Taking digital finance in China as a set of money-related communicative practices, this dissertation examines who these communicators are and how they interact with the digital financial service providers and regulators with what social, cultural, and political consequences in the domestic and transnational contexts. This project is based on a variety of qualitative research including semi-structured interviews, participant observations, policy and regulation analyses, and media content analyses. The preliminary research started in winter 2012 and the fieldwork was conducted in summer 2016 and summer 2017 in Beijing, Shanghai, and Hangzhou China. Following the Introduction and Methods chapters, this dissertation uses four chapters to respectively study digital finance’s users, makers, regulators, and the media representations of the interactions between these three groups of actors. I argue that the Chinese government and the Internet corporations have utilized digital technologies to integrate more people in the financial market. At the same time, these lay investors have made digital investment part of their everyday life in which they use the Internet, mobile phones, digital apps to manage their everyday money-related practices (payment, loans, investment, gift-exchange etc.), to govern their emotions, and to adapt to the contingency and volatility embedded in the contemporary financial economy. The emerging investing public is the product of two co-occurring processes in the past decade–digitization of the Chinese financial market and financialization of the Internet companies in China.

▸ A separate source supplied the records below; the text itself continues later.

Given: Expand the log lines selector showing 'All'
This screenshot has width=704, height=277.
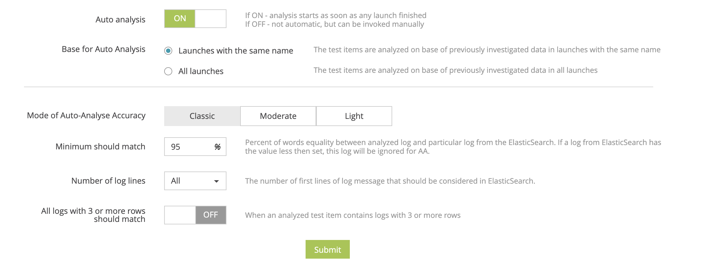Looking at the screenshot, I should coord(195,181).
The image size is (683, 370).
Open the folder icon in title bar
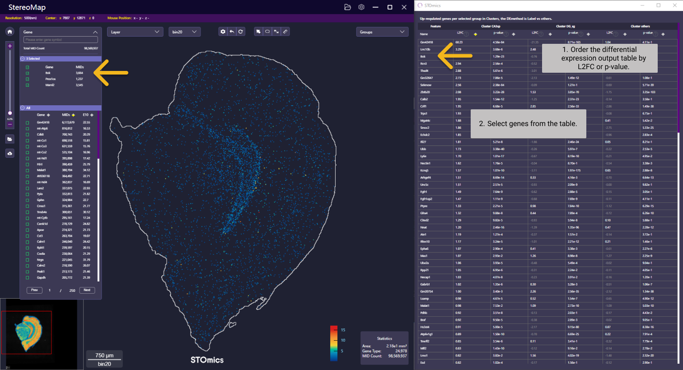[x=347, y=7]
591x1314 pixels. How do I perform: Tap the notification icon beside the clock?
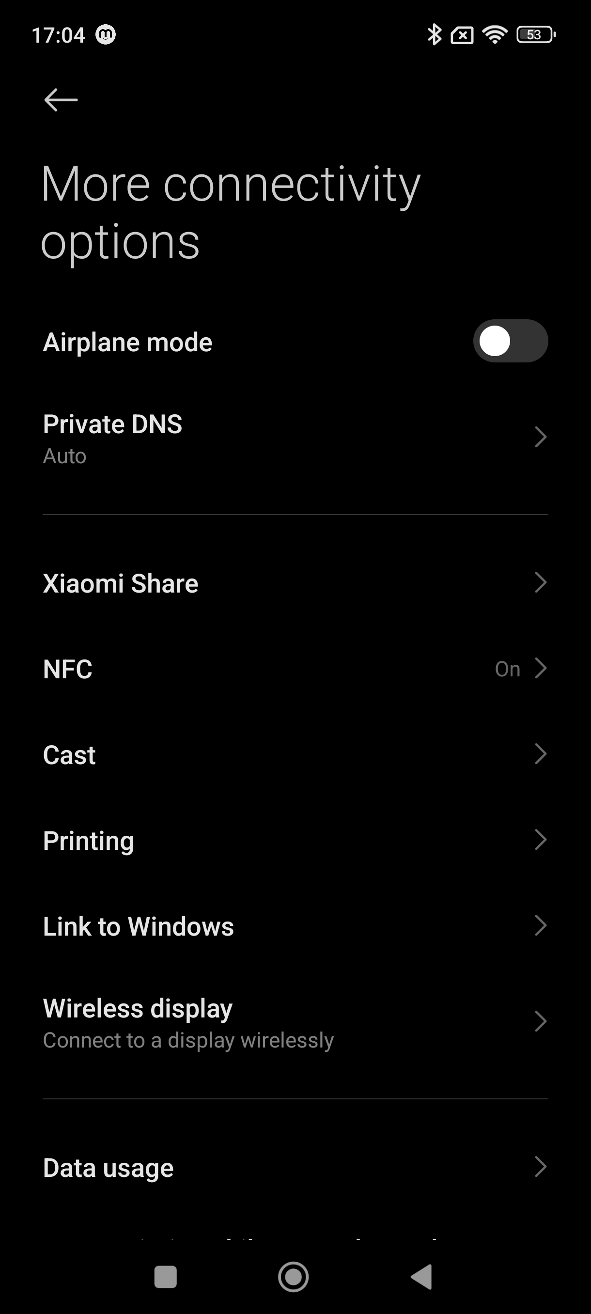coord(106,35)
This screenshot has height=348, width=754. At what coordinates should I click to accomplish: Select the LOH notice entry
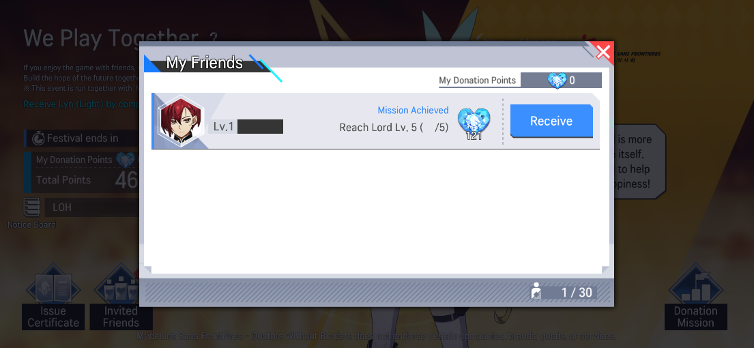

Communication scholars have studied the significance of digital technologies in a wide array of settings, such as information behavior and knowledge construction (e.g., Agosto & Hughes-Hassell, 2005), new media and political engagement (e.g., Campell & Kwak, 2011), digital journalism and news production (e.g., Anderson, 2013; Usher, 2014), and transformation of media and cultural industries (e.g., Winseck, 2010). This project is the first one of its kind to study the social and cultural dimensions of communication technologies in financial practices. In addition, this research links political economy of communication (e.g., Hong, 2011; Mosco, 2009; Schiller, D. 2007; Zhao, 2008) with the humanistic social studies of finance (e.g., Appadurai, 2011; Lipuma & Lee, 2004; Martin, 2002; Fridman, 2017). Political economists in the field of Communication draw attention to the economic and political factors underpinning the power relations in media and communication industries. Such relations orient the flow of information, technological resources, and financial capital in society at large; whereas humanistic approaches to finance look at social constructions of discourses surrounding financial theories, models, and practices. In this project, the connection between these two research areas enables a comprehensive view of the relations between information, communication, and finance in China’s context. The latter provides a thick description of the emerging cultures of finance, whereas the former unravels political and economic conditions in which the cultural discourses are at play.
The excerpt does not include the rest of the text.